When you reach the line that contains "Task: Collapse the 图层 panel arrow" in the data below, start reproducing lines exactly, and stop after the line that contains "Expand Action dropdown".

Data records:
--- START ---

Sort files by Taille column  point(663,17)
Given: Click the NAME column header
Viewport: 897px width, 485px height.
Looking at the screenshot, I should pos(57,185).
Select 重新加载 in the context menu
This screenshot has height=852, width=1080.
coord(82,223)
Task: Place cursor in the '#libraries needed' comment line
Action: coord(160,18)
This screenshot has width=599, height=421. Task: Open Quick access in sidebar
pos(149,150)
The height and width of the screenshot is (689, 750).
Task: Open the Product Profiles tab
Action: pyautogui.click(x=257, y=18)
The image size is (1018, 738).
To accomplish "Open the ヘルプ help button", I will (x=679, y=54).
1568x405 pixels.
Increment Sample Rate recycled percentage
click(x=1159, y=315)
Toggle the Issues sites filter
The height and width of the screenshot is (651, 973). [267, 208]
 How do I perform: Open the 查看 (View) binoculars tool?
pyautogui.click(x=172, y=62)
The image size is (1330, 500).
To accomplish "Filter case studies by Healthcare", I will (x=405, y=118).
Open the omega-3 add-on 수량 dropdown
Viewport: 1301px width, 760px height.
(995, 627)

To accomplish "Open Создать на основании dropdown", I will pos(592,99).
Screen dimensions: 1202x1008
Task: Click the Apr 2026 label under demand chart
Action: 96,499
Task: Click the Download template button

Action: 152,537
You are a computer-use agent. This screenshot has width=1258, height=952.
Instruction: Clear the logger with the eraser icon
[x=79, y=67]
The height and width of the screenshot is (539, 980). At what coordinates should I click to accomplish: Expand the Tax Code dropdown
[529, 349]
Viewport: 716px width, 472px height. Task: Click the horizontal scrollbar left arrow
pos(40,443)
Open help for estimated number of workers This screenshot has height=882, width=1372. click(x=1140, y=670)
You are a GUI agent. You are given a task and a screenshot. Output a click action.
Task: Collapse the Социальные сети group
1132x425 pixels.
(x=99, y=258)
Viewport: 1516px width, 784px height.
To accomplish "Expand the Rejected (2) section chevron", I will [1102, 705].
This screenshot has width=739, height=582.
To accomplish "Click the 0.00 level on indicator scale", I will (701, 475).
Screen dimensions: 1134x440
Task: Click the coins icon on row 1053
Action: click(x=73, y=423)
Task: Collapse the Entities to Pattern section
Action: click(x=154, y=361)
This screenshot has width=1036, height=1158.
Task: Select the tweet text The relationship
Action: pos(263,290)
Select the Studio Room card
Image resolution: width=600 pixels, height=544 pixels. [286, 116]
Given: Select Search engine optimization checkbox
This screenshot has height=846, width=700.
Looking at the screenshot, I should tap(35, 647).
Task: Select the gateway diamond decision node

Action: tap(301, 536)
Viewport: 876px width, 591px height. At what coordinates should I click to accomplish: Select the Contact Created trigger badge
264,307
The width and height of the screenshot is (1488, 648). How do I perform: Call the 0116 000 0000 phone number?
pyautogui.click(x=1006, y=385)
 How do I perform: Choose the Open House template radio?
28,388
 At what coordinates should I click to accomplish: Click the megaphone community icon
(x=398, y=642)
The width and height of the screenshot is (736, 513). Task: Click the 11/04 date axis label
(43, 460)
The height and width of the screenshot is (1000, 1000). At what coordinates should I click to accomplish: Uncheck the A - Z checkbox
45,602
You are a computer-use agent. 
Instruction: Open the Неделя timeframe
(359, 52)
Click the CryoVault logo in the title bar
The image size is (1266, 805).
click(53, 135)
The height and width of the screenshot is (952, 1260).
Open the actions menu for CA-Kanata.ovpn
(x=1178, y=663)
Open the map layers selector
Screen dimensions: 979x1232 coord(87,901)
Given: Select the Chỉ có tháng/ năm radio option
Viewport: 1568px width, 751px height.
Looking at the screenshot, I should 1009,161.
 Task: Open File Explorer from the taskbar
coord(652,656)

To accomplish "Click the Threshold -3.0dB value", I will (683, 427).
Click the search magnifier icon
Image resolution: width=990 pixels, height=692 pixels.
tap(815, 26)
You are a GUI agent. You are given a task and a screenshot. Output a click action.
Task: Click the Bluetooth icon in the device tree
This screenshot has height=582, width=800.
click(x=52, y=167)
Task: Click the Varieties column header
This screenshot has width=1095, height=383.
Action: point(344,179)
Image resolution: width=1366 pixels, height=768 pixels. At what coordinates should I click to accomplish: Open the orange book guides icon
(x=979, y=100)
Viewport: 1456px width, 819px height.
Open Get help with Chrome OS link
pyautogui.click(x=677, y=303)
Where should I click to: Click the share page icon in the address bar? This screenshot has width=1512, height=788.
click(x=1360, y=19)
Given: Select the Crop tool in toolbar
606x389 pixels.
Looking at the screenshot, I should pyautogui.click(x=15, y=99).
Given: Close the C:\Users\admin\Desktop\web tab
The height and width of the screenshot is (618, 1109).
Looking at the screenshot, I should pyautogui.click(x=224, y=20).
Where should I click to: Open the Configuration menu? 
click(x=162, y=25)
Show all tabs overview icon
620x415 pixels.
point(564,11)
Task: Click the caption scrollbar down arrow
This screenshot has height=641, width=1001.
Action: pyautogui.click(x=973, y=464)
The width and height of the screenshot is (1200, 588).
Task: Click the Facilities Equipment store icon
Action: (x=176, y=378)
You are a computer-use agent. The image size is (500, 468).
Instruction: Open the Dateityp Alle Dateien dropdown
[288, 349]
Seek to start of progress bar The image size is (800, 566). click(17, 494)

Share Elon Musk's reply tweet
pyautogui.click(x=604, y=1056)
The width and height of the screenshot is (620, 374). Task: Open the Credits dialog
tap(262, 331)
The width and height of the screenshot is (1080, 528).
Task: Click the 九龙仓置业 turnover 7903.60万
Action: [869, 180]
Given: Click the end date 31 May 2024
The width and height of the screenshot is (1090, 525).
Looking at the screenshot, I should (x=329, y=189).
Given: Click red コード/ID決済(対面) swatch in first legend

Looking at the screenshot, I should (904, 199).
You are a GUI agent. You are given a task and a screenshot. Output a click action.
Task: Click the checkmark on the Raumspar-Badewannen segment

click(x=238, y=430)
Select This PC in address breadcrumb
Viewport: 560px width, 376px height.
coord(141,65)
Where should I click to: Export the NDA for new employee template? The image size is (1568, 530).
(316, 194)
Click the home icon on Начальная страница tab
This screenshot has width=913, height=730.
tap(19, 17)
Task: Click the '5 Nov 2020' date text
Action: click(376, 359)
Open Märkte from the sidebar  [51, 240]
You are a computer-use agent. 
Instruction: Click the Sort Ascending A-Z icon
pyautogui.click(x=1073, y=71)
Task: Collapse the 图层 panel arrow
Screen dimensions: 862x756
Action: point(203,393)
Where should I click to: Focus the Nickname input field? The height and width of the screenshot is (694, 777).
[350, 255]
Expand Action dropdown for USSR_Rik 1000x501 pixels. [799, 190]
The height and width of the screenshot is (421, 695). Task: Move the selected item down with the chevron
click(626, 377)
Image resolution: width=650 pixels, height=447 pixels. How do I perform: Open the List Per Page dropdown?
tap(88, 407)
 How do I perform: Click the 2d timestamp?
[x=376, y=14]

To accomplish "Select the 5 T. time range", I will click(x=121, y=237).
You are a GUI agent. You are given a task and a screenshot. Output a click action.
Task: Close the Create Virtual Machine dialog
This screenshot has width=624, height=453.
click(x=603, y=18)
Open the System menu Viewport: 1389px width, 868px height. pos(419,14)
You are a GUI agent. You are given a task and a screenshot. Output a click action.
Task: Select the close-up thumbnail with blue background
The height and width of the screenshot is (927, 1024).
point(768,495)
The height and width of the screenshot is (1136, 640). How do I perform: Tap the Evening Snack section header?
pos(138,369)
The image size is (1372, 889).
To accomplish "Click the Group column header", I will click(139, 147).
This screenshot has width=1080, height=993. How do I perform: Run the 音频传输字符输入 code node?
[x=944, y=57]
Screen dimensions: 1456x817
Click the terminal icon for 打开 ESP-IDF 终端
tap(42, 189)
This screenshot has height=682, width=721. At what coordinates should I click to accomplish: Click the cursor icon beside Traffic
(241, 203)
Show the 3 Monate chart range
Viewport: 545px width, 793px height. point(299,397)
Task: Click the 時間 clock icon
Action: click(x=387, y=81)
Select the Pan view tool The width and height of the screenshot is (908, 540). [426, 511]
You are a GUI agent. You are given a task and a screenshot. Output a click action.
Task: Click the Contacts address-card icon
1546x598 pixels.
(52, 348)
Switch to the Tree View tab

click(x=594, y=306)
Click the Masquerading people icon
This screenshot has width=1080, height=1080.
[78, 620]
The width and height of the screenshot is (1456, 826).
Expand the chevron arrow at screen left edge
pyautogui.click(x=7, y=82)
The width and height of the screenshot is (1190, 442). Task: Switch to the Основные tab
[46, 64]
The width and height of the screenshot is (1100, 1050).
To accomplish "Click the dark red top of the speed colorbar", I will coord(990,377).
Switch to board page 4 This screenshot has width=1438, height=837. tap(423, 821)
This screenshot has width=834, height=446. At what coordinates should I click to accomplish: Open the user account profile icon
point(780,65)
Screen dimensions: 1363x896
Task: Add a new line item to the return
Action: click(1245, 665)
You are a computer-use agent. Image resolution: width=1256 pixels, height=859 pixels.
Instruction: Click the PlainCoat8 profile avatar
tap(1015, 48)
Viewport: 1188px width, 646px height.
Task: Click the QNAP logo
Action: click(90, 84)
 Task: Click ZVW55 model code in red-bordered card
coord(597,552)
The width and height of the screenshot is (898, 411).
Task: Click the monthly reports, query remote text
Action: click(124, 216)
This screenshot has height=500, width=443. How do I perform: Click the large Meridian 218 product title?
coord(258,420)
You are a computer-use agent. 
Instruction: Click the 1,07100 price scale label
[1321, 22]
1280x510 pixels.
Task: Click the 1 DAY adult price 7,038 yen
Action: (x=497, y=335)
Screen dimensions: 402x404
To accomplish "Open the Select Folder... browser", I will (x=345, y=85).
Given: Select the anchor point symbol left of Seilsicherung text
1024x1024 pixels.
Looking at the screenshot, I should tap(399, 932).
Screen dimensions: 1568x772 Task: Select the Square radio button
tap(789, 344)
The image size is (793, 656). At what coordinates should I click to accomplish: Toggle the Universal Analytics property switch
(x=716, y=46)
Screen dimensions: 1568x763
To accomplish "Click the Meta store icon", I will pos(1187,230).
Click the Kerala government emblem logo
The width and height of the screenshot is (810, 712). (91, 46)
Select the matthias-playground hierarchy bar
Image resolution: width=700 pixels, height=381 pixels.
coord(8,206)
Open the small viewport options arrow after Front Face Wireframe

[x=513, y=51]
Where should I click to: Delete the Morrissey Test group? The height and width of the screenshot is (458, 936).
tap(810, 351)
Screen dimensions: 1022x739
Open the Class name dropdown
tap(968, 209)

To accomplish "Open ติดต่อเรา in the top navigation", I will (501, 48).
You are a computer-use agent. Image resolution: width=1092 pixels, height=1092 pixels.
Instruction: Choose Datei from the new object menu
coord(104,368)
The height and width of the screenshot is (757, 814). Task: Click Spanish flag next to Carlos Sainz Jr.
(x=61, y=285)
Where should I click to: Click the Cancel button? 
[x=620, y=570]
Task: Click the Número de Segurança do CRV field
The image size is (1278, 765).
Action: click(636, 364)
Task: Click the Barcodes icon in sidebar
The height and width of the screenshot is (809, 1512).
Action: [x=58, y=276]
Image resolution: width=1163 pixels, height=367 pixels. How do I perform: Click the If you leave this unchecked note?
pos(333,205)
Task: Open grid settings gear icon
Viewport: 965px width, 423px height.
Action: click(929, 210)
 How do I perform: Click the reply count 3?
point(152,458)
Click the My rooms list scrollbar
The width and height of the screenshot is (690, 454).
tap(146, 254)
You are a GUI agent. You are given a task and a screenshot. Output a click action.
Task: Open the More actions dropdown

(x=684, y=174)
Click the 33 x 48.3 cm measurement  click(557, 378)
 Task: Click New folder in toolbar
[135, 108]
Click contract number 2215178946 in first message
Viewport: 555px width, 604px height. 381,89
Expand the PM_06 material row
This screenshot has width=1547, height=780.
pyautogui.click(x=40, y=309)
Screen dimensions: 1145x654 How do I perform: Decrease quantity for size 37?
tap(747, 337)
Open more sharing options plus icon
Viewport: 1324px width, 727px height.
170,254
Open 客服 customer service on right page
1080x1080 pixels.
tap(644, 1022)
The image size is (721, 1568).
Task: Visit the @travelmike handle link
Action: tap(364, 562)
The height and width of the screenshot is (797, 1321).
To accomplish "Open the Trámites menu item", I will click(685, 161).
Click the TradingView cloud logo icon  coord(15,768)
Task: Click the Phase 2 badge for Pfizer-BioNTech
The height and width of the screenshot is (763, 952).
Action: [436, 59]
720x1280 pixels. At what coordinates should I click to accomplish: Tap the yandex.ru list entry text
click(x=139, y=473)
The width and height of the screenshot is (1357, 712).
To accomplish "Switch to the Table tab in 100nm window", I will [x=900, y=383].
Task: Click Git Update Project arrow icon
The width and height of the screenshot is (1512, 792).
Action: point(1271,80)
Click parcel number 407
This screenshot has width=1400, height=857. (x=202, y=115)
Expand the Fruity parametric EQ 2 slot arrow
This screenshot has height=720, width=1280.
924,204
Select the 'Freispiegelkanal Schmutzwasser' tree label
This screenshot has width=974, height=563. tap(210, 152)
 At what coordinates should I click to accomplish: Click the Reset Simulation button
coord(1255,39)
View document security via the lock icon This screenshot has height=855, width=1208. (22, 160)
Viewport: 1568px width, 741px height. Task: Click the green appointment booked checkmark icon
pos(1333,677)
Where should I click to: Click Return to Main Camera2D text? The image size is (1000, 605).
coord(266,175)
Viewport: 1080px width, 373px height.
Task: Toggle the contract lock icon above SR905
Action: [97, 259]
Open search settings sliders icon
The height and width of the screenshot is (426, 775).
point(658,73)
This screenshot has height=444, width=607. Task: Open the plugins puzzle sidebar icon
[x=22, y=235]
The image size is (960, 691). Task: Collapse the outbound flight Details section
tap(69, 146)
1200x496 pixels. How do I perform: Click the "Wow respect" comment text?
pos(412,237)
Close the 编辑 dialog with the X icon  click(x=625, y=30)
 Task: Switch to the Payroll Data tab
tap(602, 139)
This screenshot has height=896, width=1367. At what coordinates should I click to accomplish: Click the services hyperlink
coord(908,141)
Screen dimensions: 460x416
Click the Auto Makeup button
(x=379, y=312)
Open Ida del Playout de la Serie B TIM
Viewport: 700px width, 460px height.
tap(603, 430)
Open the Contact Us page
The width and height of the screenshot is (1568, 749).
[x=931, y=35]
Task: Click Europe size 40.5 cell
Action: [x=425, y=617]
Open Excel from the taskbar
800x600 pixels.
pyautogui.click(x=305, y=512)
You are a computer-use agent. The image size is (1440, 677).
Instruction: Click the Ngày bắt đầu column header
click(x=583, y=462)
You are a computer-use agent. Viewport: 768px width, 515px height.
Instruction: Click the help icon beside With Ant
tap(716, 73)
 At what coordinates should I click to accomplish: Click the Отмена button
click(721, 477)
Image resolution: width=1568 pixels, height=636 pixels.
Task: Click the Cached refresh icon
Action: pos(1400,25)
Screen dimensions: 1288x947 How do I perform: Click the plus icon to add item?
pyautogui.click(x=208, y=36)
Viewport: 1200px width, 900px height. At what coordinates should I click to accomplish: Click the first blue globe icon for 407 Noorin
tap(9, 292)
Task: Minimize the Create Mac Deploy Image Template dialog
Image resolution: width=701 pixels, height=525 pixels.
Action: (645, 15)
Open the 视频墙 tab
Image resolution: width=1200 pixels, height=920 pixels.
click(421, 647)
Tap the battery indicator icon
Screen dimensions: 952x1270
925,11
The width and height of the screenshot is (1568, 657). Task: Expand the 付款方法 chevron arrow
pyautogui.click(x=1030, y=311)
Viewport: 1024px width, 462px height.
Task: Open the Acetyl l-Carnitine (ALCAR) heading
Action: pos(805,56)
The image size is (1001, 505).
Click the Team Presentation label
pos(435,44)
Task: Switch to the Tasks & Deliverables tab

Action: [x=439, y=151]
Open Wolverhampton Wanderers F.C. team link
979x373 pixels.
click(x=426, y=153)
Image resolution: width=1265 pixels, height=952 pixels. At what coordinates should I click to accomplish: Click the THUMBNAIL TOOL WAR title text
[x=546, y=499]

--- END ---

■ Response to this exercise ■
Task: Collapse the 图层 panel arrow
Screen dimensions: 862x756
Action: point(203,393)
Where should I click to: Focus the Nickname input field? The height and width of the screenshot is (694, 777).
[350, 255]
Expand Action dropdown for USSR_Rik 1000x501 pixels. [799, 190]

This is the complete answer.